W dwóch poprzednich edycjach rozgrywanej na antypodach wielkoszlemowej imprezy Murray docierał do finału, jednak ani razu nie udało mu się wywalczyć upragnionego tytułu. Szkot do Melbourne przyleciał prosto z Brisbane, gdzie w zawodach rangi ATP World Tour 250 wywalczył swoje 22. mistrzowskie trofeum. Marzeniem 24-letniego tenisisty jest, aby jego zwycięska passa trwała również podczas Australian Open, jednak już w I rundzie Murray został zmuszony do wysiłku przez uzdolnionego Harrisona.
- Rozegrał dzisiaj wspaniałe spotkanie. Nie bał się uderzać piłek mocno, przez co często zmuszał mnie do biegania. To naprawdę bardzo dobry zawodnik i jestem przekonany, że będzie coraz lepszy - chwalił Amerykanina po meczu Murray.

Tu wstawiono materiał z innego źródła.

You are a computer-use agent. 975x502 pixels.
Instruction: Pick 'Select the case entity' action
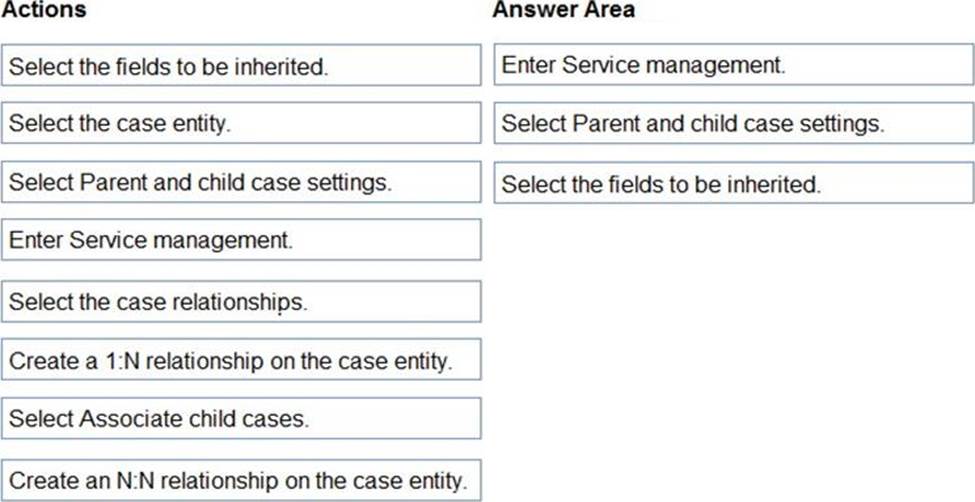241,125
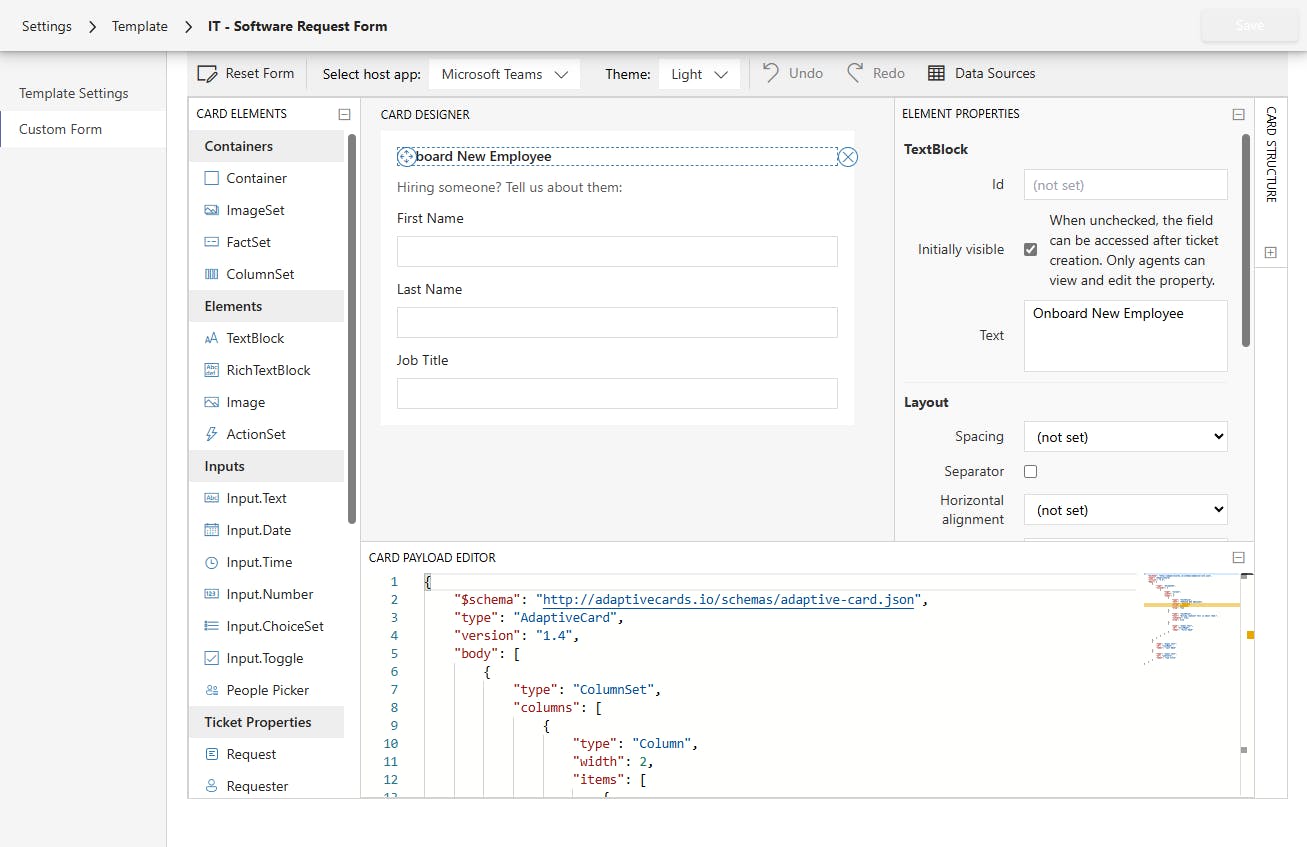Remove the selected TextBlock with the X icon

pos(848,157)
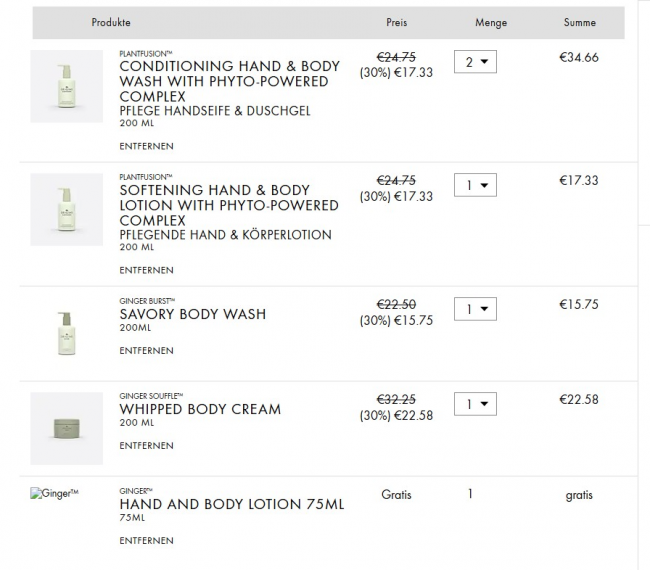Go to Savory Body Wash product page

coord(193,314)
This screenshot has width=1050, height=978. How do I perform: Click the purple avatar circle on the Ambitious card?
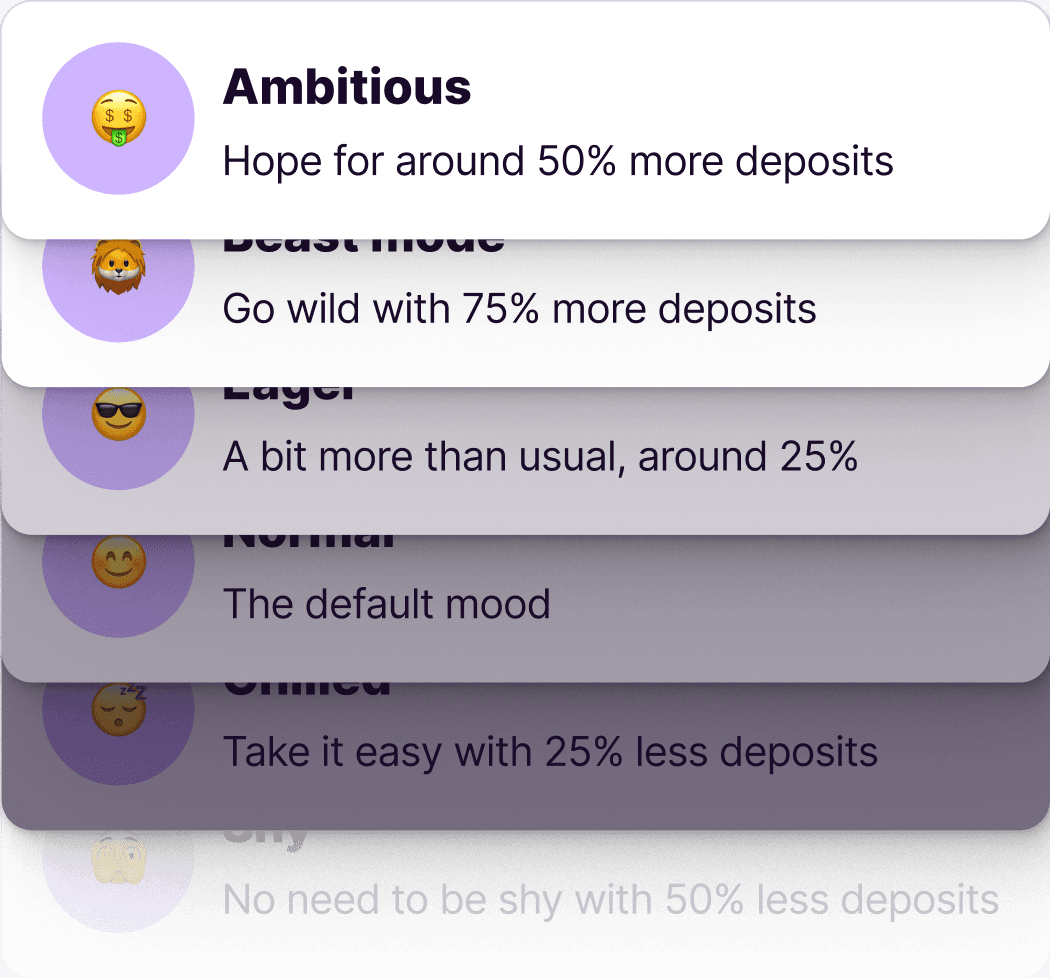coord(118,118)
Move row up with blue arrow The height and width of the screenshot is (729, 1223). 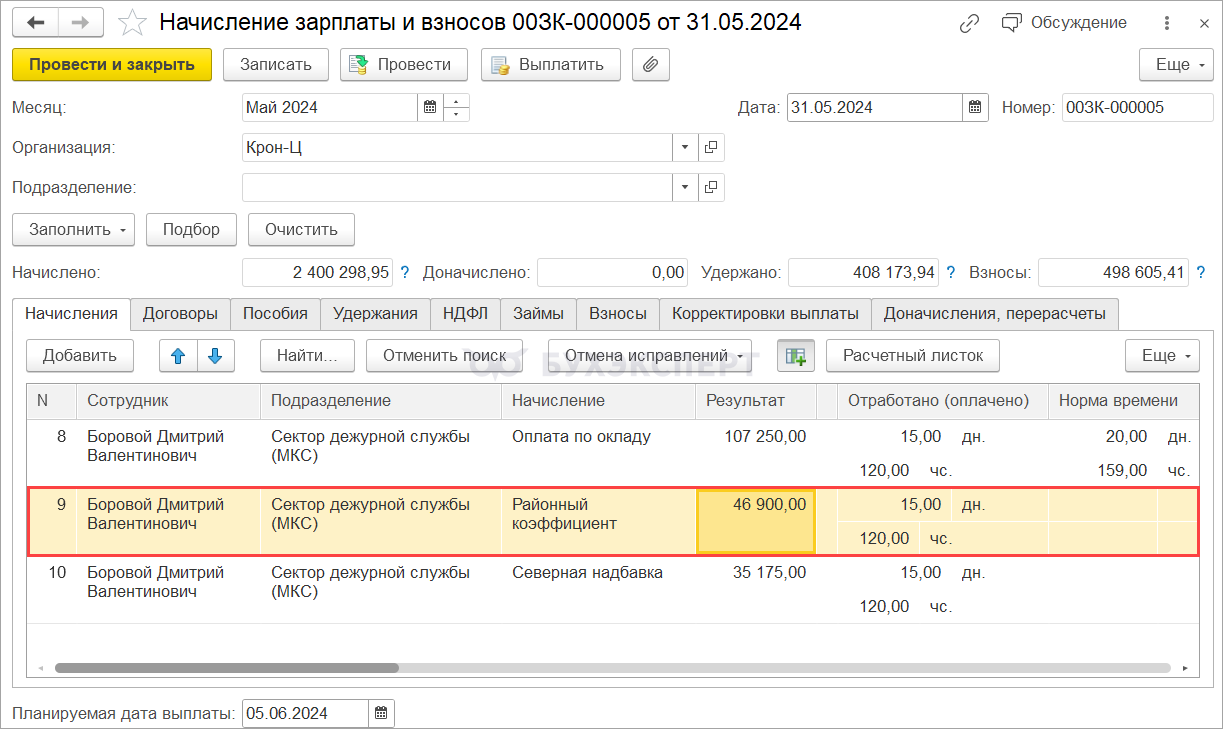[x=177, y=355]
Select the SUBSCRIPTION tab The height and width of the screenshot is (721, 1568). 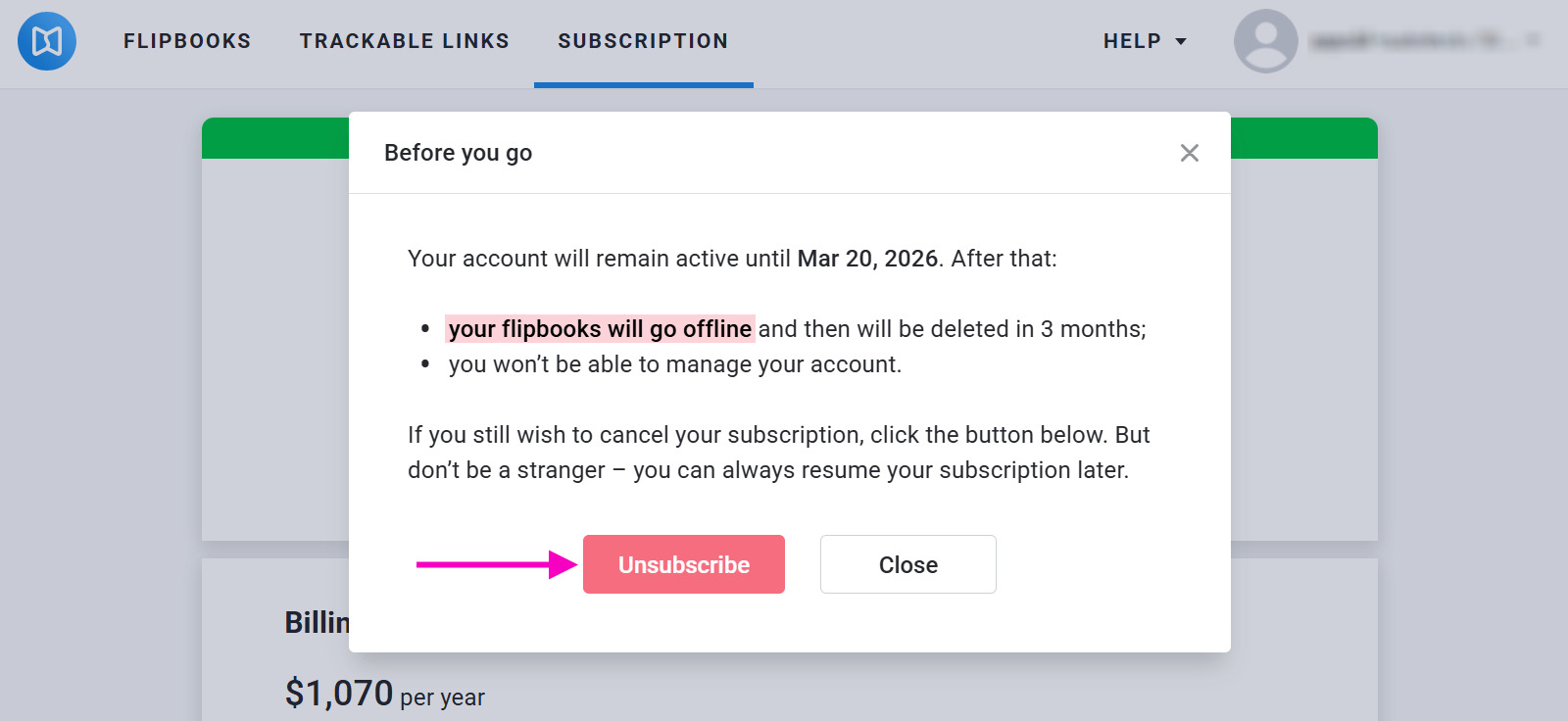tap(642, 41)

19-letni Harrison rzeczywiście sporo ryzykował, zanotował 47 kończących uderzeń, ale i popełnił aż 61 błędów własnych. Reprezentant USA dwukrotnie przełamał serwis tenisisty z Dunblane, który ostatecznie okazał się lepszy od rywala o trzy breaki.
Murray o 1/16 finału zagra w czwartek z Édouardem Rogerem-Vasselinem (ATP 101). Francuz miał w I rundzie ułatwione zadanie, bowiem jego rywal, Belg Xavier Malisse (ATP 64), poddał mecz po rozegraniu zaledwie jednego seta.